Springdale : Tour touts college to Hispanics
Posted on Thursday, February 16, 2006
URL: http://www.nwanews.com/adg/News/145945/
SPRINGDALE — Attending college simply isn’t on the radar screen of some Hispanic students at Springdale High School, counselor Sally Fitchue said.
“You have many first-generation kids whose parents never went to college, so therefore, they don’t know much about it,” she said. “They think [grade point averages ] are based on just your last grading period.”
The “Paying for College” national bus tour rolled into Springdale on Wednesday to help increase awareness among such students on how to prepare for and pay for college.
The tour is sponsored by the Sallie Mae Fund, a charitable division of the Sallie Mae loan company that’s dedicated to increasing college opportunities for high school students.
Springdale is the only Arkansas stop on the 78-city tour. At each stop, organizers hold workshops on getting into college, offer access to the tour bus’s mobile college resource center and award one $ 1, 000 scholarship.
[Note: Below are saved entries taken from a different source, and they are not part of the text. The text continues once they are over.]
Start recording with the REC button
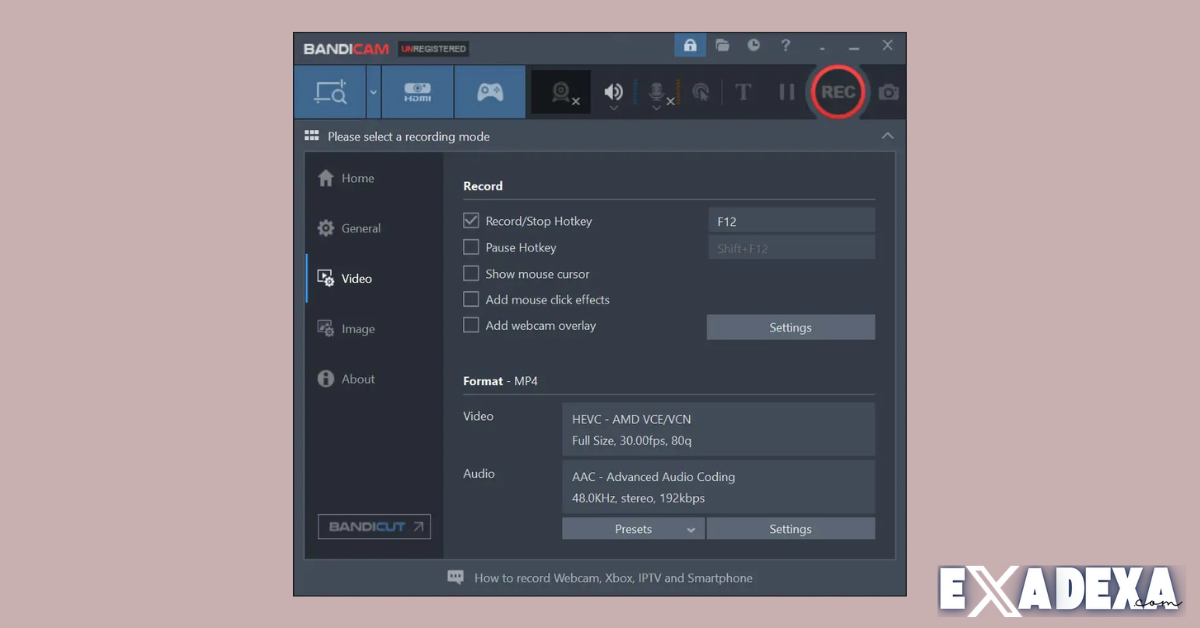 (x=837, y=91)
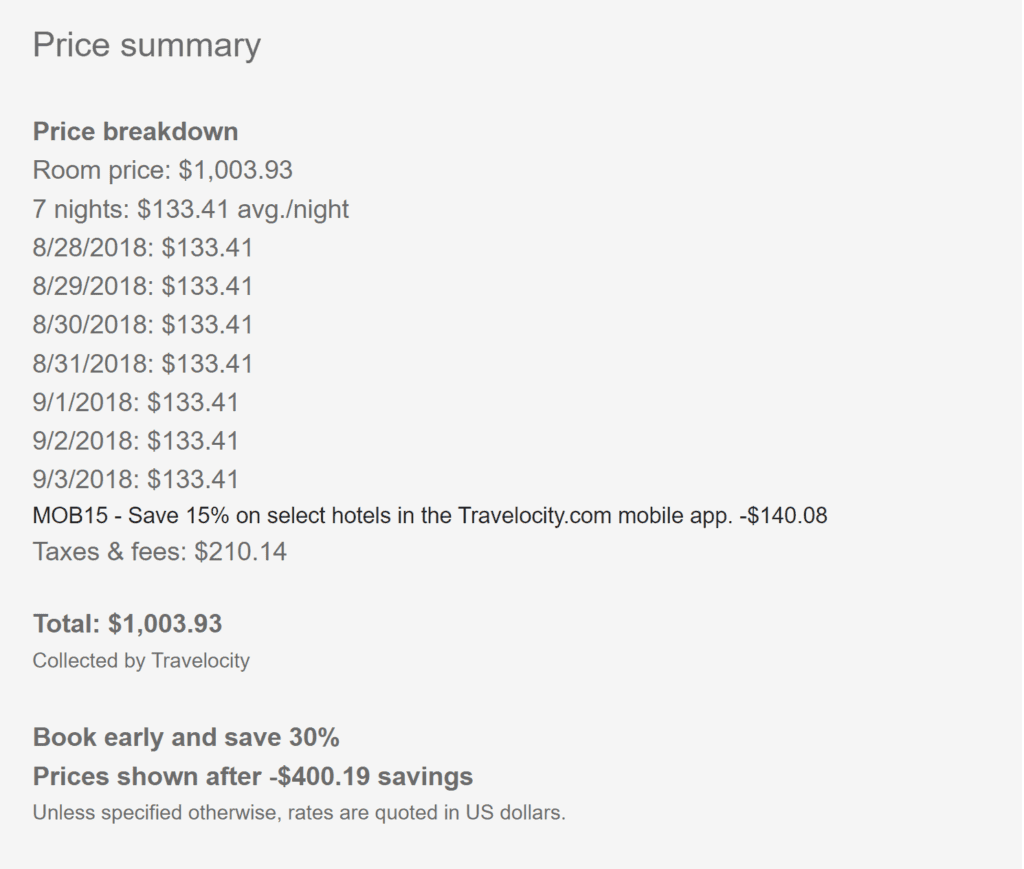1024x869 pixels.
Task: Select the 8/28/2018 nightly rate
Action: click(143, 248)
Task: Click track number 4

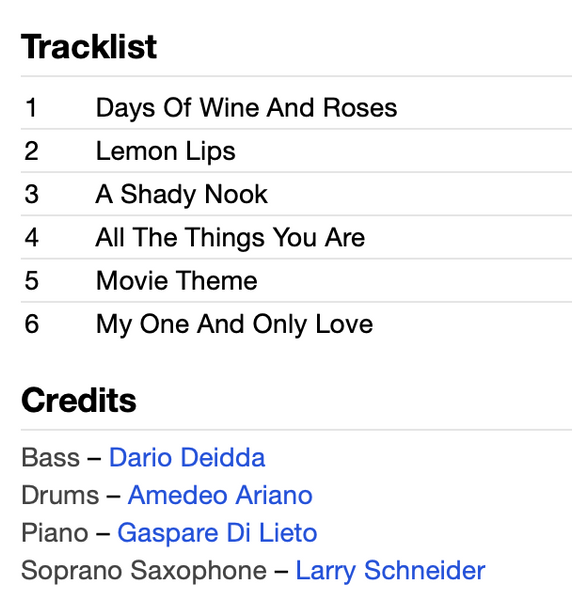Action: point(31,237)
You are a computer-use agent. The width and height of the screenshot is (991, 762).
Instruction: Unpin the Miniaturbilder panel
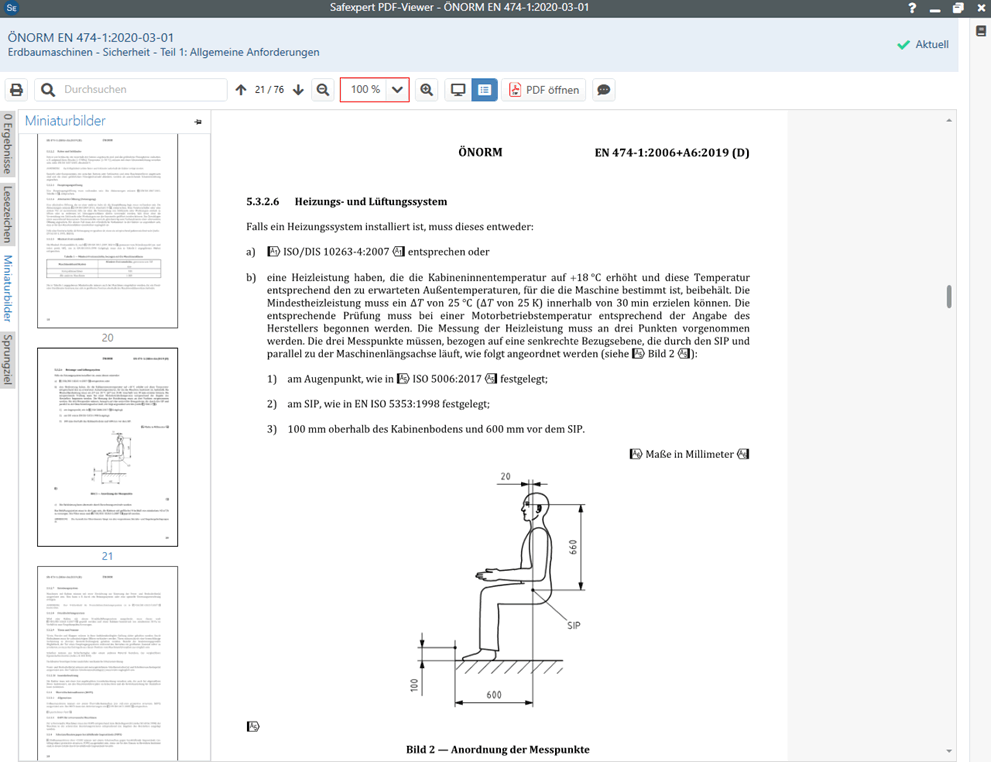coord(198,122)
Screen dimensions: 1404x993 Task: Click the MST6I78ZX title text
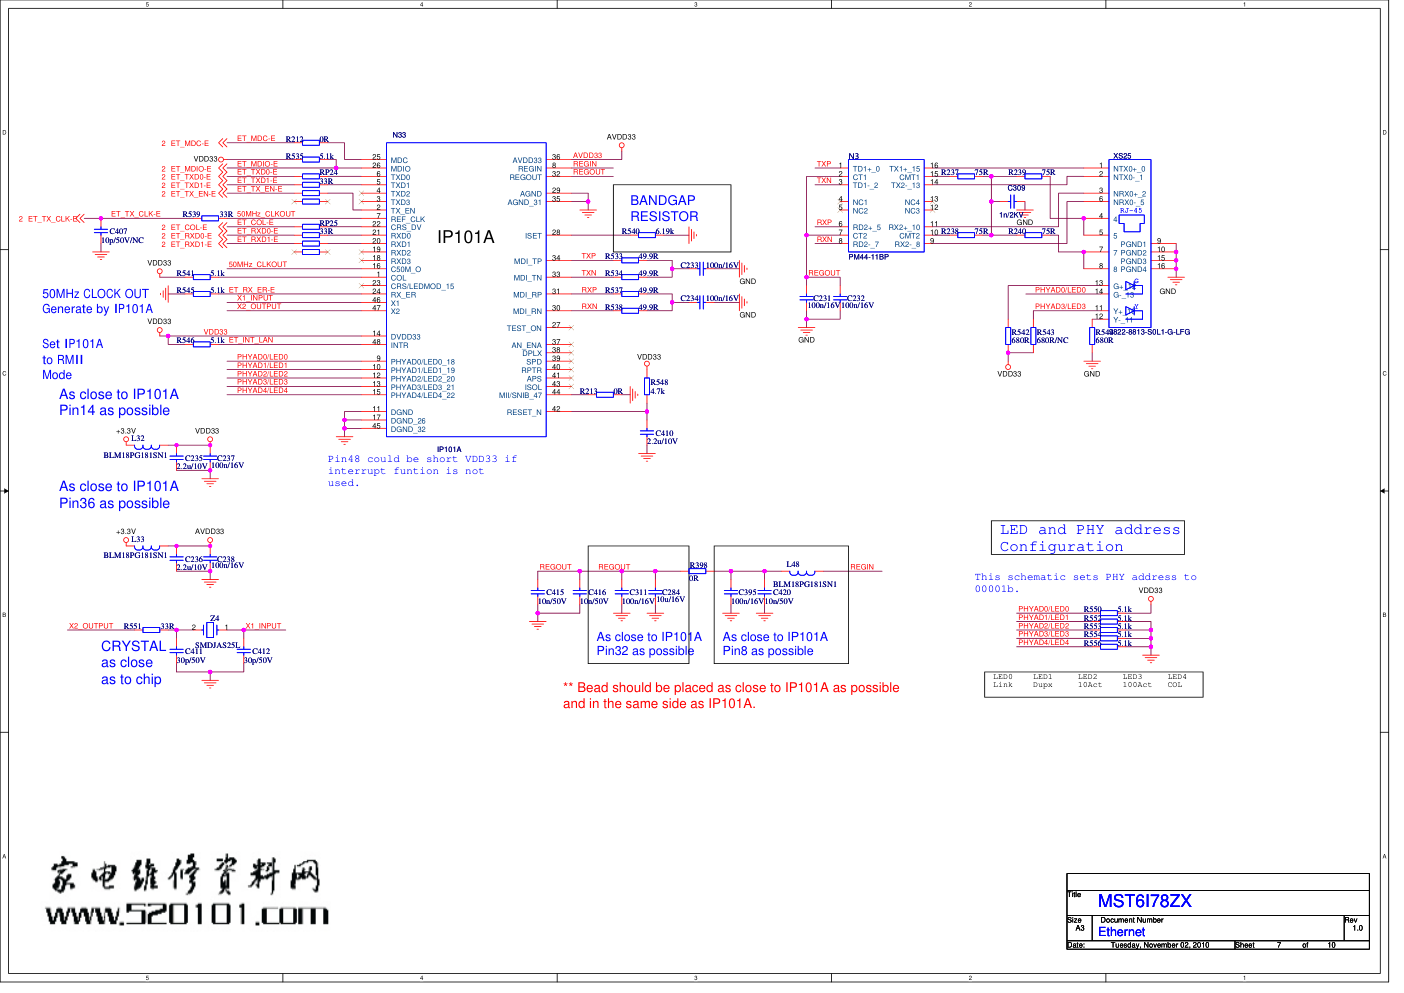coord(1144,901)
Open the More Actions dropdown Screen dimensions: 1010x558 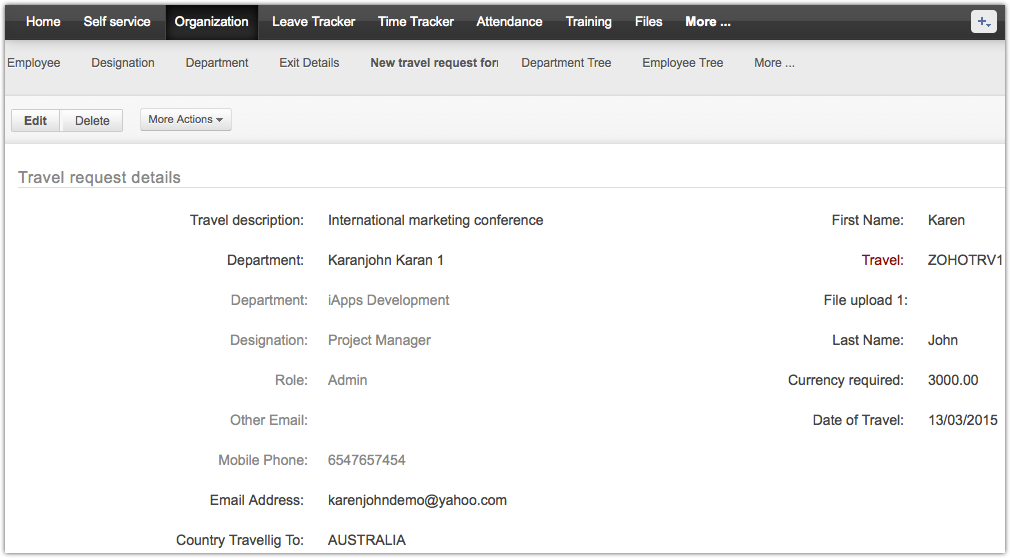pyautogui.click(x=186, y=120)
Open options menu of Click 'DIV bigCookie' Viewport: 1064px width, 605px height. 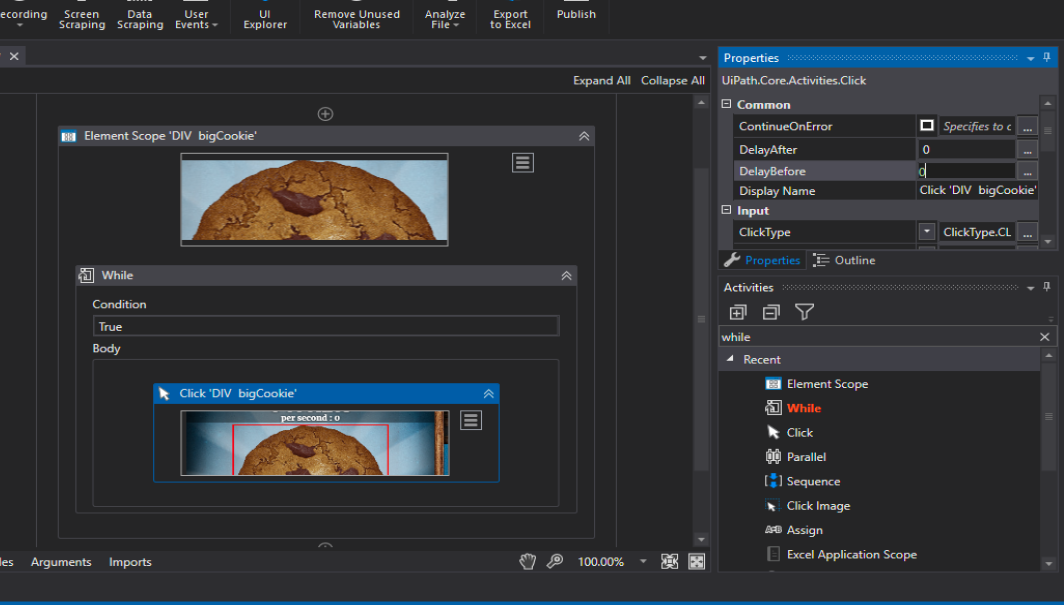coord(471,421)
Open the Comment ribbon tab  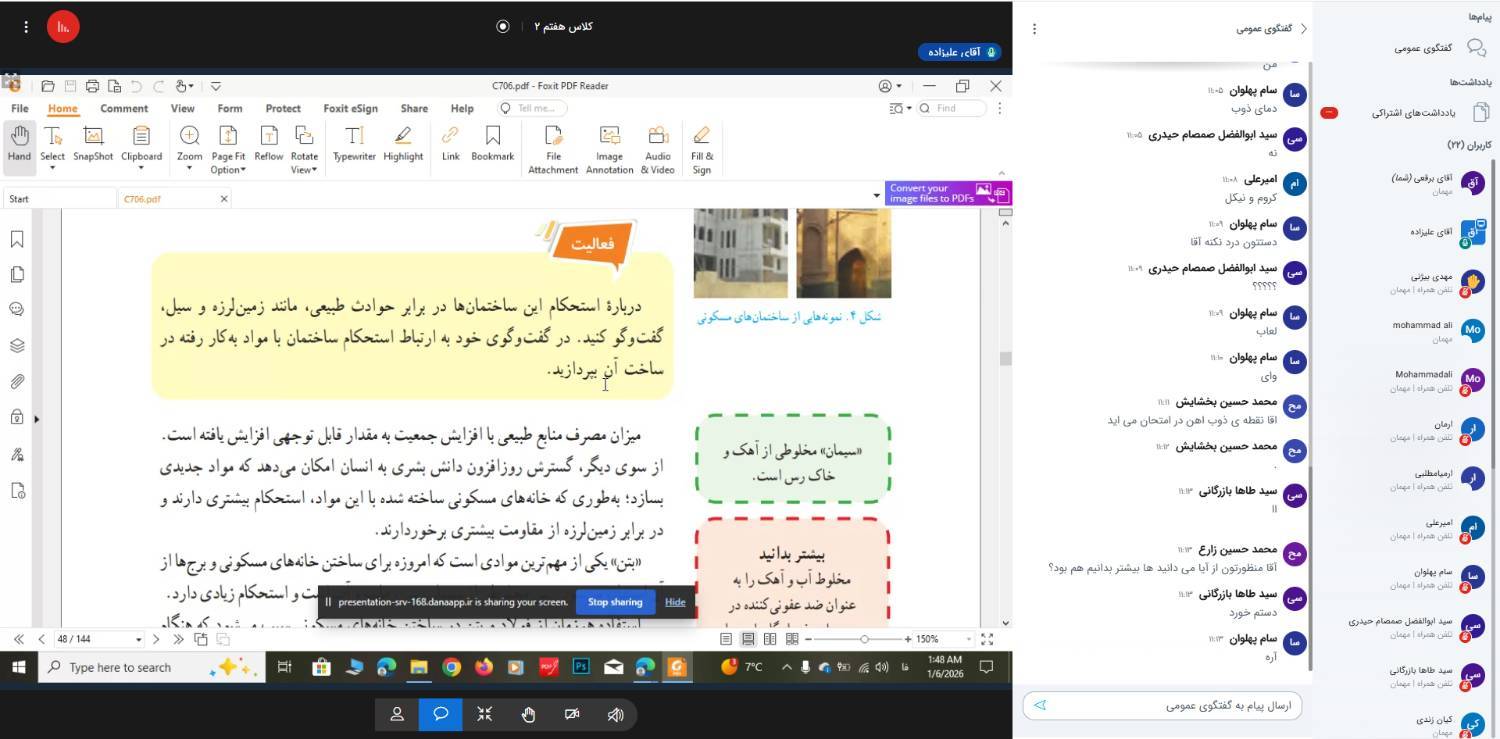tap(124, 108)
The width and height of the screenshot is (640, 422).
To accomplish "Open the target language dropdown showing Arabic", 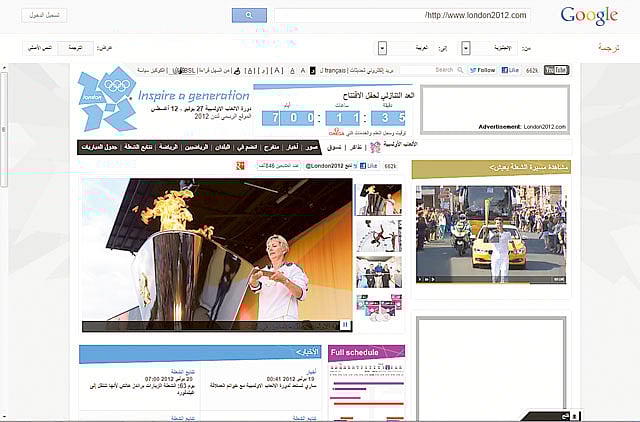I will pos(409,48).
Orlando Espinosa, who has led the tour since it departed from Chicago last summer, said the statistics on Hispanic college attendance rates are “alarming.”
Only 9. 5 percent of Hispanics older than 25 have college degrees, and half of all Hispanic parents are not aware of a single source of college financial aid, according to research by the Sallie Mae Fund.
In Springdale, 30 percent of students are Hispanic. Statewide, the number of Hispanic high school graduates is expected to grow by close to 600 percent by 2015.
Springdale does not track the percentage of its Hispanic graduates who go on to college, said Registrar Lynette Cartwright.
“A lot of high schools, they are so overburdened with the amount of students they have that they just concentrate on the top 10 percent, and a lot of students fall by the wayside,” Espinosa said. “Students whose parents never went to college may want to go, but they really don’t know the logistics of it.”
He spent about 30 minutes Wednesday walking Springdale seniors through the steps they must take to turn college dreams into reality.
Espinosa’s main message was that any student can be admitted to and find scholarship money for college if he puts some effort into it.
“Often times you miss out on opportunities because you don’t do the legwork,” he told the students. “You can’t be lazy. You have to dedicate yourself, because we are talking about your education.”
His tips included taking college entrance exams multiple times, avoiding generic essays and lackluster letters of recommendation, and taking advantage of all the “free money” that’s out there. He told a personal story of how he won a $ 10, 000 college scholarship because he was the only student who applied.
Students also often fall into the trap of being unprofessional when they seek college scholarships, Espinosa said.
For example, scholarship boards don’t respond favorably to application packets sent from e-mail accounts titled “hootchiemama,” he said. Springdale Mayor Jerre Van Hoose attended the morning event and gave away two $ 250 scholarships. The Sallie Mae Fund planned to give away another $ 1, 000 scholarship at a special workshop Wednesday night. The tour hits the road today for Kansas City, Mo. It wraps up this summer in Seattle.